I respected his work and depth of understanding of foreign policy and welcomed his contribution to Parliamentary debates.

Senator Helen Polley said:

Russell was an articulate and considered contributor to any debate he participated in.

As I noted previously, Russell was held in high regard by all parts of the political spectrum. When I came to federal parliament in 2010, I considered myself fortunate to be able to sit with Russell and Senator Judith Troeth in the party room, where I benefited from their many years of experience and knowledge. One of the best pieces of advice Russell gave me in those days was to participate in the ADF parliamentary program. I naturally followed his advice and now pass it on to all new MPs. It is indeed one of the best interactions members of parliament can have with our Defence Force men and women and provides an invaluable insight that cannot be gained in other ways.

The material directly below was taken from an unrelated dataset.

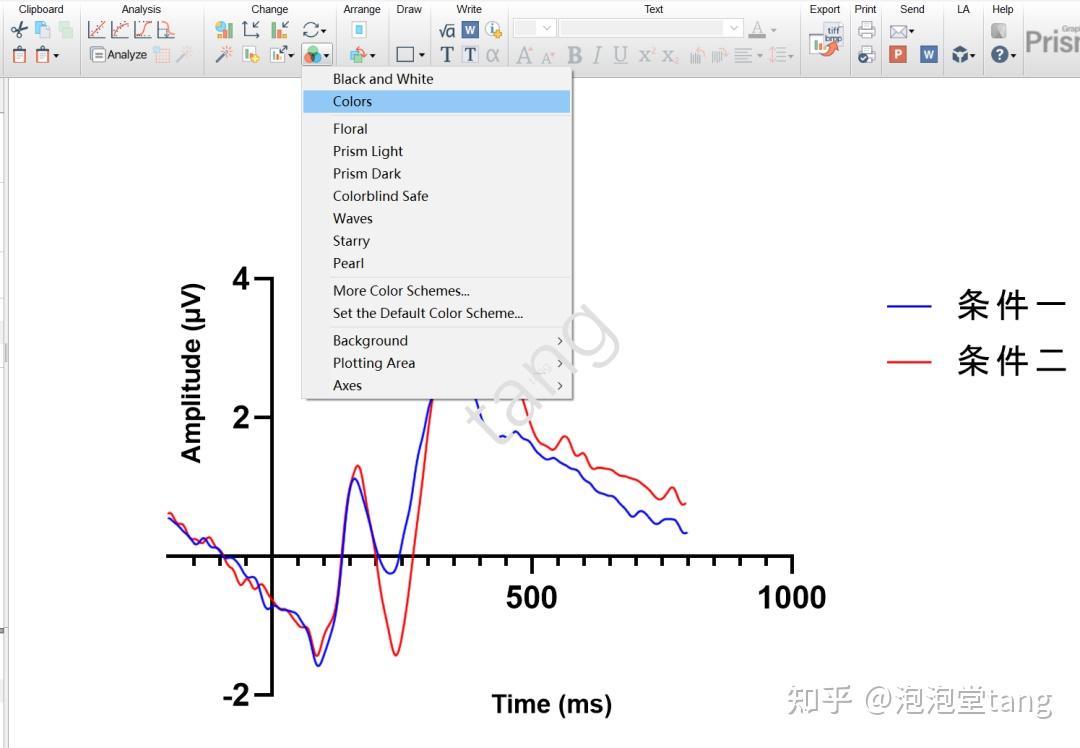Cut selection using the scissors icon
This screenshot has height=748, width=1080.
18,29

Even after leaving the Senate and returning to academia, Russell continued to make a significant political contribution. Notably, the Prime Minister of the day, Kevin Rudd, appointed him special envoy for the Prime Minister to Eastern Europe in 2011-12. In doing so, Prime Minister Rudd stated Russell 'will bring his strong background in international relations to help strengthen Australia's relations with countries in Eastern Europe, the Balkans and the Caucuses, and will build on our considerable people-to-people links with these regions.' Of course, as we know, he also went on to make a wonderful contribution to the success of the G20 in Brisbane.

Whilst I was familiar with Russell's political life, unlike the member for Rankin I did not appreciate the extent of his academic contribution until we heard some of the eulogies from his academic colleagues last Friday, and I realised that I had very little knowledge of his extensive academic contribution. However, the high respect and esteem in which he was held by his parliamentary colleagues clearly extended to his academic life as well. Professor Andrew O'Neil commented:

During his distinguished career at Griffith University, Professor Emeritus Russell Trood personified the spirit of collegiality; he was balanced, compassionate, honest, and cosmopolitan in outlook.

But above all, he possessed a basic humanity that inspired his academic peers and the legions of students he taught—

clearly including the member for Rankin. Professor O'Neil also noted that Russell loved quotes, and he told him that the following from John Adams, the second President of the United States, was one of Russell's favourites:

Let us tenderly and kindly cherish, therefore, the means of knowledge. Let us dare to read, think, speak, and write.

I would like to finish with a poem that was actually read at his memorial and which was sent to his family at the time of his death by one of his academic colleagues. It is the 'Epitaph on a Friend', by Robbie Burns:

An honest man here lies at rest,

The friend of man, the friend of truth,

The friend of age, the guide of youth;

Few hearts like his, with virtue warm'd,

Few heads with knowledge so inform'd;

If there's another world, he lives in bliss;

If there is none, he made the best of this.

A very fitting tribute to Russell Trood, and I extend my deepest sympathy to Dale; his son, James; daughter, Phoebe; and his brother, Arty.